- Date: 3–9 February
- Edition: 5th
- Surface: Hard
- Location: Chennai, India

Champions

Singles
- Kyrian Jacquet

Doubles
- Shintaro Mochizuki / Kaito Uesugi
- ← 2024 · Chennai Open Challenger · 2026 →

= 2025 Chennai Open Challenger =

The 2025 Chennai Open was a professional tennis tournament played on hard courts. It was the fifth edition of the tournament which was part of the 2025 ATP Challenger Tour. It took place in Chennai, India between 3 and 9 February 2025.
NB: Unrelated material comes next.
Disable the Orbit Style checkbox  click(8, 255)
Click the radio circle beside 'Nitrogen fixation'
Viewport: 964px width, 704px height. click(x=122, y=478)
==Singles main-draw entrants==
===Seeds===

| Country | Player | Rank^{1} | Seed |
|---|---|---|---|
| GBR | Billy Harris | 129 | 1 |
| RSA | Lloyd Harris | 142 | 2 |
| CRO | Duje Ajduković | 158 | 3 |
| CAN | Alexis Galarneau | 176 | 4 |
| JPN | Shintaro Mochizuki | 180 | 5 |
| JPN | Sho Shimabukuro | 191 | 6 |
| KAZ | Timofey Skatov | 200 | 7 |
| HUN | Zsombor Piros | 213 | 8 |

- ^{1} Rankings are as of 27 January 2025.

===Other entrants===
The following players received wildcards into the singles main draw:
- IND Ramkumar Ramanathan
- IND Mukund Sasikumar
- IND Karan Singh

The following players received entry from the qualifying draw:
- Egor Agafonov
- CZE Hynek Bartoň
- BEL Kimmer Coppejans
- UKR Yurii Dzhavakian
- UKR Eric Vanshelboim
- Maxim Zhukov

The following player received entry as a lucky loser:
- FRA Sascha Gueymard Wayenburg

==Champions==
===Singles===

- FRA Kyrian Jacquet def. SWE Elias Ymer 7–6^{(7–1)}, 6–4.

===Doubles===

- JPN Shintaro Mochizuki / JPN Kaito Uesugi def. IND Saketh Myneni / IND Ramkumar Ramanathan 6–4, 6–4.